▶ [TASK]: Please resume the court report about the note that was stamped after it was signed, writing on from its last sentence.

At the trial in the superior court, before Allen, C. J., it appeared that the noté was executed and delivered in August 1864, and that at the time of its execution there was no stamp thereon, but that the stamp was put on by the plaintiff some four or five days afterwards. The defendant thereupon objected to the admission of the note in evidence, but the chief justice overruled the objection. The defendant then objected that the action could not be maintained, for want of a stamp properly affixed upon the note; but the chief justice ruled that this defence was not open under the answer.
No other defence was suggested, and the jury, under the direction of the chief justice, returned a verdict for the plaintiff; and the defendant alleged exceptions. __
J. P. Timony, for the defendant.
A. F. L. Norris, for the plaintiff.

▶ [DATA SHOWN]:
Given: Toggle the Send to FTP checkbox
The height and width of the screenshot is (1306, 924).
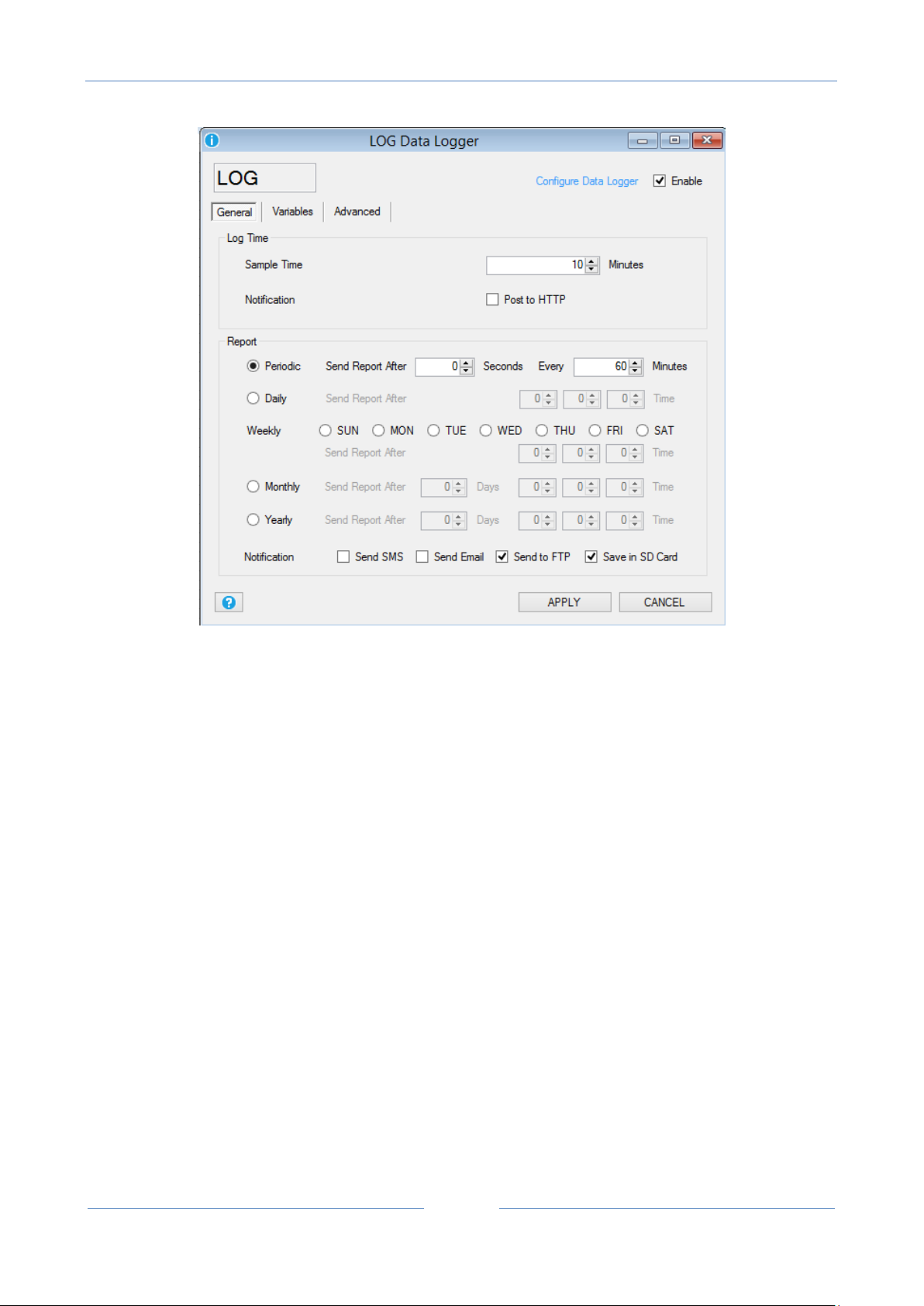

▶ [THE OUTPUT]:
WELLS, J. The question of the validity of the note, in this suit, must be governed by the decisions recently made in Tobey v. Chipman, and Govern v. Littlefield. There being no evidence of “ intent to evade the provisions ” of the revenue act of the United States, the note was not void, and there was no provision of law to forbid its use'in court and a recovery upon it.
We have no doubt that the question of its invalidity for want of a stamp must be determined by the time when the note was made and issued, and not by its apparent date. It is like the case of a note made on Monday but dated on Sunday. The note was actually made in August, after the statute of 1864 took effect. The provisions of § 163 of that act do not apply to it therefore.

Exceptions overruled.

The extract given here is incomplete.